Here are some of the questions I asked the panel:
- Who are you and what do you do? What gives you the right to a free gold pass and what makes you think you can go head-to-head with Zuckerberg?
- Can you give me an example of of where using interactive games, puzzles and stories really helped a brand and how?
- You talk about a subset of the digital audience engaging in this way. Do you think it's just the same audience moving from one branded experience to another or are they genuinely unique audiences?
- Can you give me an example of some of the real train wrecks in this genre? Let's hear about when brands really got it wrong?
- What will it take to get this type of deeper interactive experience into the mainstream. Is there a relationship to be built between the more popular flash based games and the more extreme ARGs?
- When I've seen these things are done badly it tends to have been marketeers commissioning these type sof interaction. Traditional marketeers tend not only not familiar with the technology but also lacking in any understanding of the types of audience this type of interaction attracts. How could you go about changing this and educating?
- Some would say that there's nothing new about brands using puzzles, games and stories. That's why soaps are called soaps, that's why the back of cereal packets still hold enormous fascination for me. So is there really anything new and better about stories, puzzles and games in today's web?
- Jeremy, you're using Penguin's RnD money to commission these experiences. What type of success would you need to have in order to continue this indefinietly?
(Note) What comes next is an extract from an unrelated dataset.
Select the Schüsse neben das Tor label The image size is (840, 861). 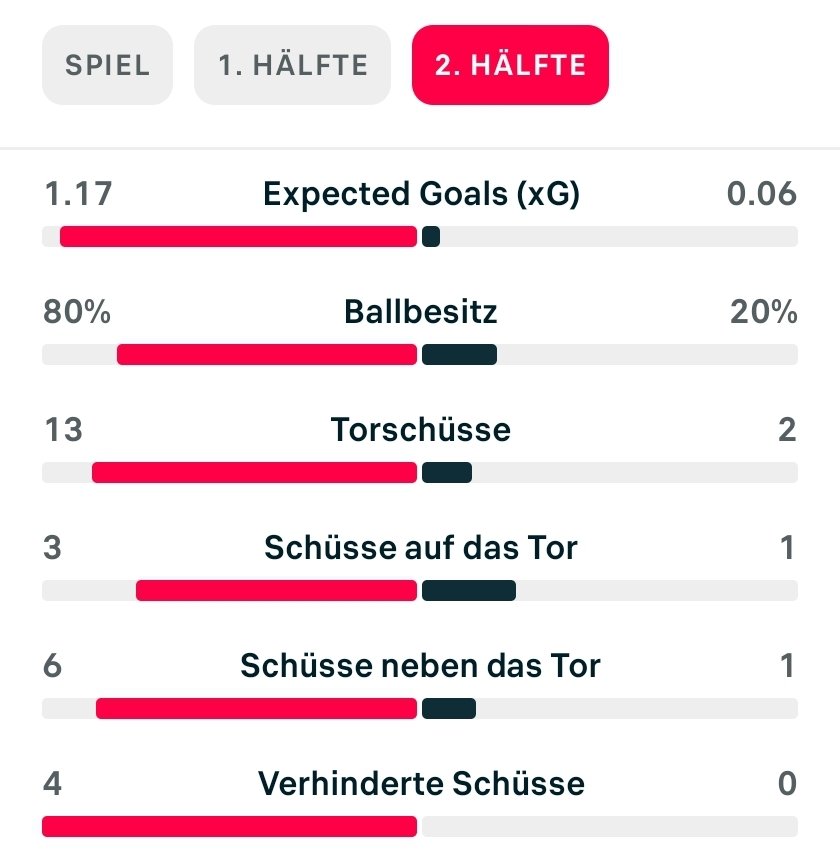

- Is there a humane way to kill an ARG?
- Are we snobby about of the types of games and interaction we favour at conferences like this. Flash based games are very popular and can bring in a sizeable audience but there considered a bit web 1.0, a bit CDROM and unfashionable. Do you agree and would you ever recommend to a company or brand to invest in this type of gaming now?
- In your experience, what are the success criteria by which a company measures this type of activity. Are they genuinely trying to reach a new audience, deepening the engagement with their current audience or trying to associate their brand with the cutting edge. In yesterday's session on What Teens Want one kid told of how he visited Tropicana's site purely to collect the XBox points. He didn't seem to have any positive association or grater level of engagement with Tropicana itself.
- How brands avoid interaction and engagement feeling like a tokenistic add on.
- Understandably, this panel has focused on commercial brands useage of games and puzzles to engage an audience. However, do you believe that games can help not-for-profits, educators and educational brands, political organisations and political brands find a way to use games and puzzles to engage audiences with some of the more complex and important issues of the day. Is there a game that can help us solve the problems we face around climate change.
- Have you ever told a brand not to do this type of thing. Have you ever refused a commission based on the fact that it wasn't write for the brand?
- So, you guys have built the case that games and puzzles can be used effectively by brands. What brand values or what audiences do you think really want to engage with content at this level and these experiences?